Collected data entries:
====================

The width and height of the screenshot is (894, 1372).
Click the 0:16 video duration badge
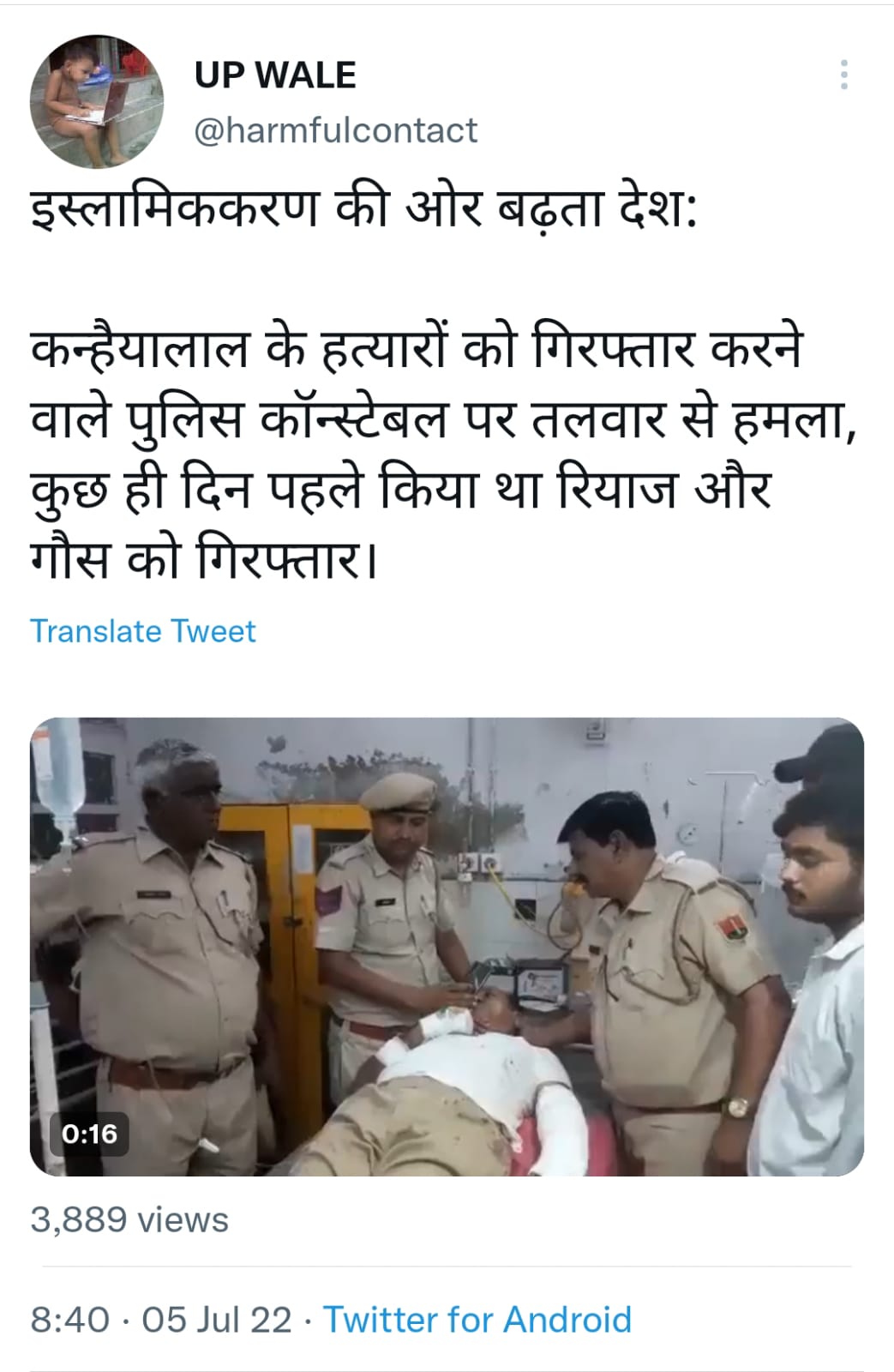[89, 1134]
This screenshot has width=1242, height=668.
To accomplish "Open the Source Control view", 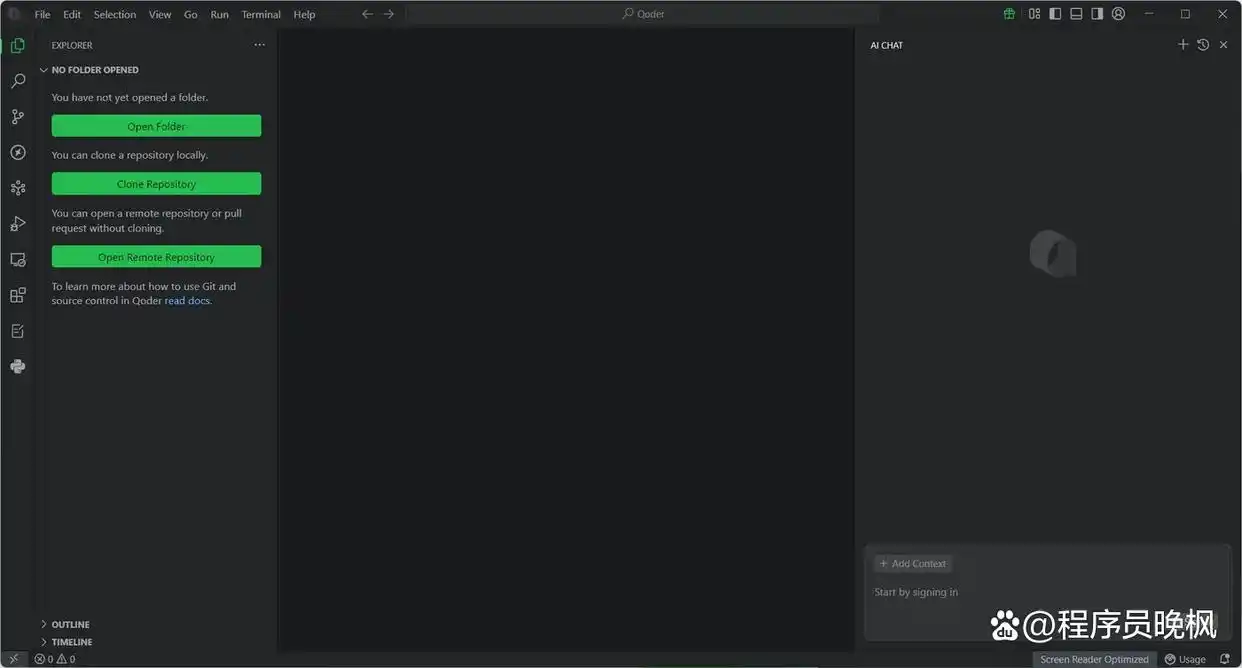I will 17,117.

====================

__THE PROBLEM__. Show every line above in which the word "height" occurs.

__RESULT OF THIS TASK__.
The width and height of the screenshot is (894, 1372).
This screenshot has width=1242, height=668.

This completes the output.